The hypothesis for the drugs effectiveness in STEMI centered around the fact that it was a free radical scavenger that might reduce infarct size either by potentiating the effects of GTN or via scavenging of reactive oxygen species.
Over two years of follow-up, the combination of cardiac readmissions and deaths was less frequent in NAC-treated patients (three vs 16 patients) Dr Pasupathy said, adding that most benefit occurred in patients treated early.
“That’s a key point – we started the drug as soon as possible, the moment the patient comes in through the door, if they had a ST elevation on ECG we started them on the drug combination straight away so at least most of the time it was given at least 40 minutes before the angiogram was performed.”
She added that more patients in the NAC arm had an open artery at angiography, suggesting that NAC may aid reperfusion as well as reduce reperfusion injury.

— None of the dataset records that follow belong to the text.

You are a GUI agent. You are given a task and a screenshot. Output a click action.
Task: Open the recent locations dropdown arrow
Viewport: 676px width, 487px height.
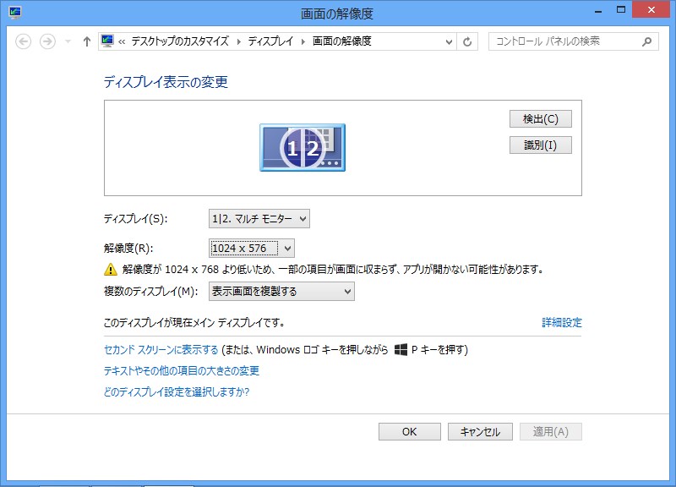[68, 41]
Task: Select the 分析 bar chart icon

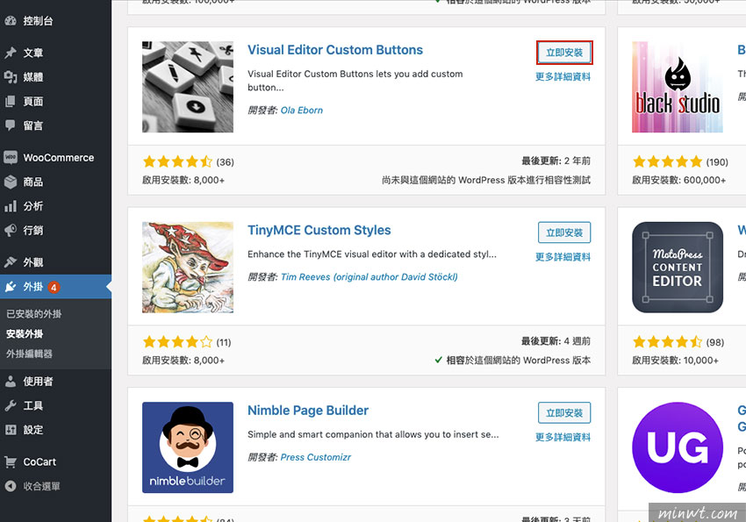Action: tap(11, 206)
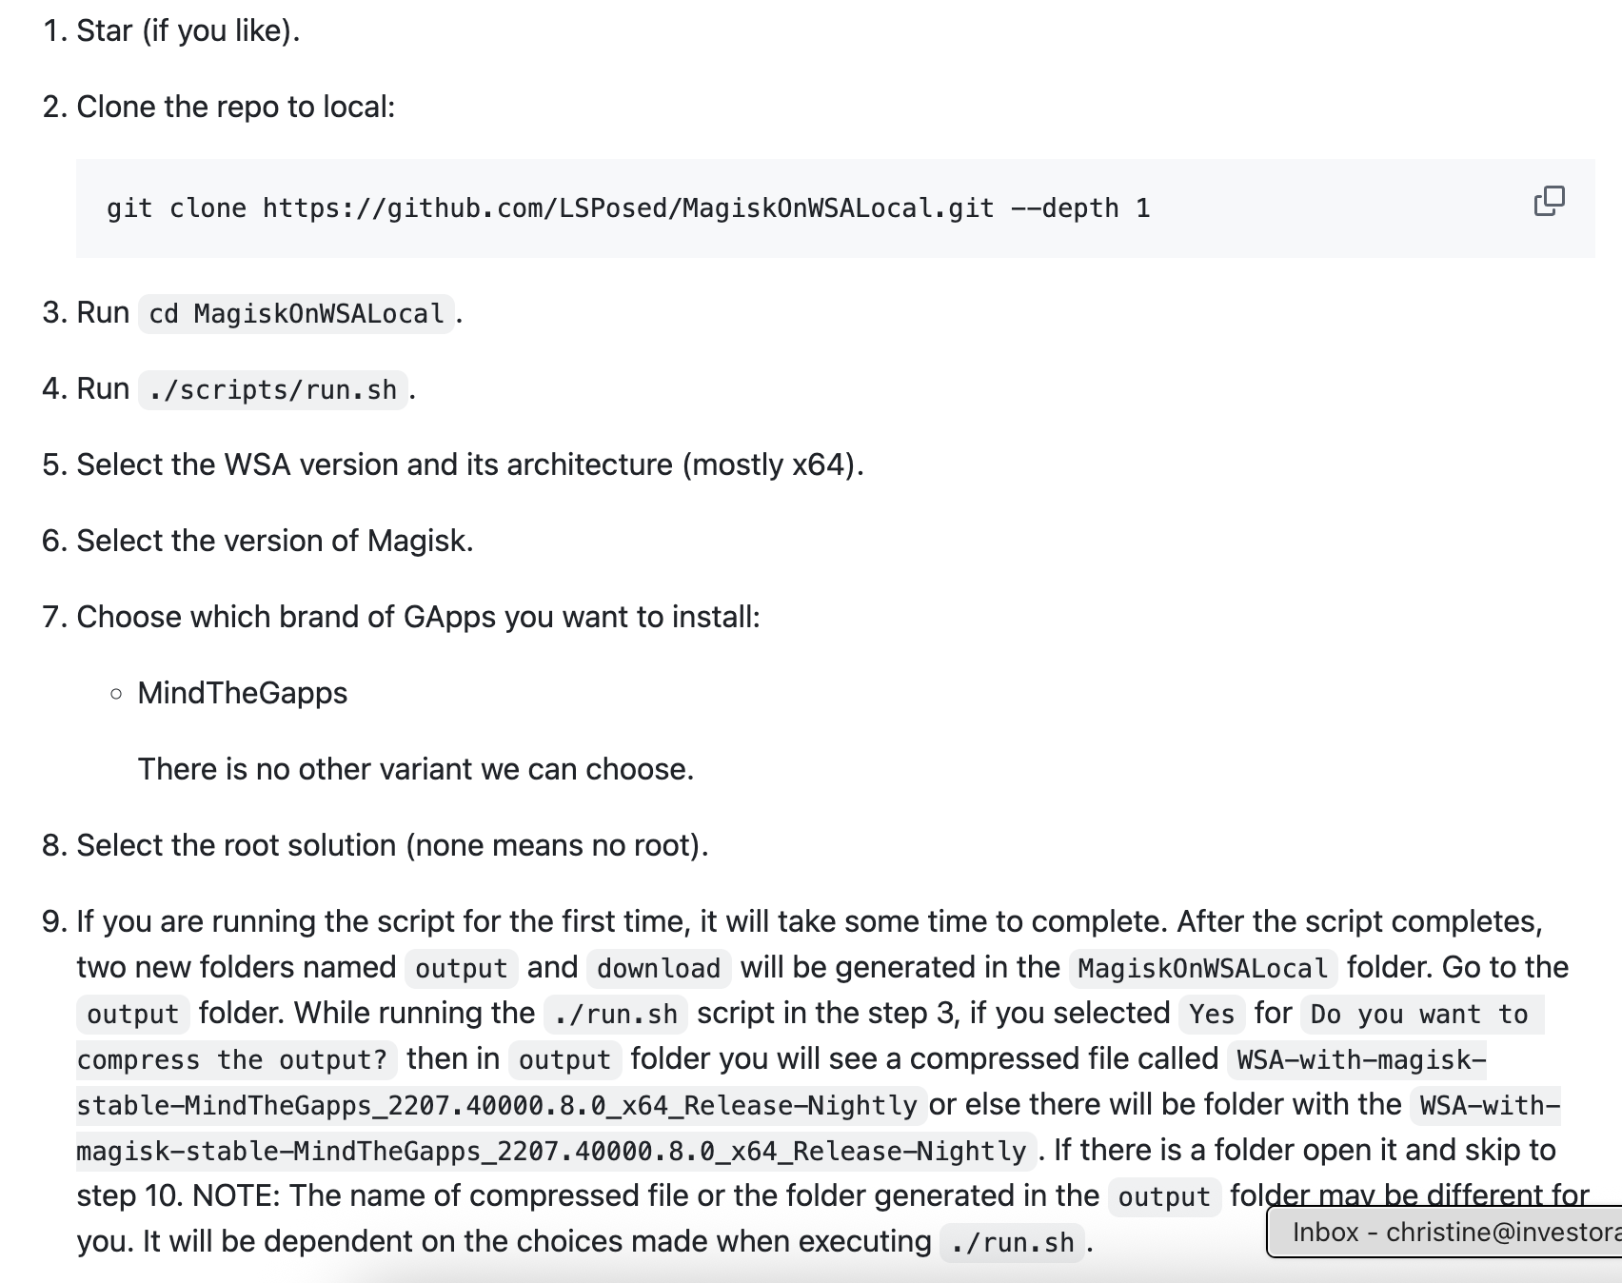The image size is (1622, 1283).
Task: Click the git clone command text
Action: (628, 208)
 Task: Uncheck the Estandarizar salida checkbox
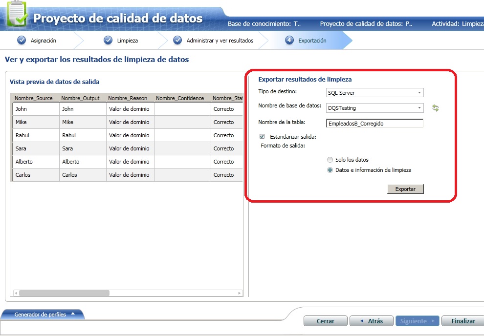[262, 137]
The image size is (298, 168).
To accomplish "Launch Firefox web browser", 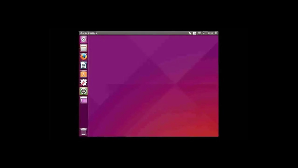I will tap(83, 57).
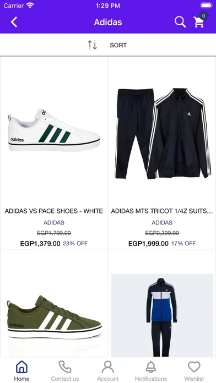Tap the Notifications bell icon
The image size is (216, 383).
(x=151, y=367)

Dr Pasupathy also noted that while infarct size was reduced in the intervention arm there seemed to be no significant improvement in LV function.
“That was surprising…we were expecting to see improvement in LV function but we didn’t see that and that’s probably because of improved medical management at the moment – most of the patients were already on medication to improve LV function – and I guess you can’t improve on something that’s already being optimally treated.”
While there were no adverse events observed in the study Dr Pasupathy said hypotension with GTN may be concern but a larger outcomes study would be needed to assess that and other questions raised about how the drugs work to reduce infarct size.
Dr Pasupathy is currently recruiting hospitals to be involved in a larger study.
Patients in the trial all received GTN and were randomised to receive either 15 g/24 hours of NAC or placebo, within 12 hours of symptom onset. Both drugs were started in the emergency department and given intravenously over 48 hours.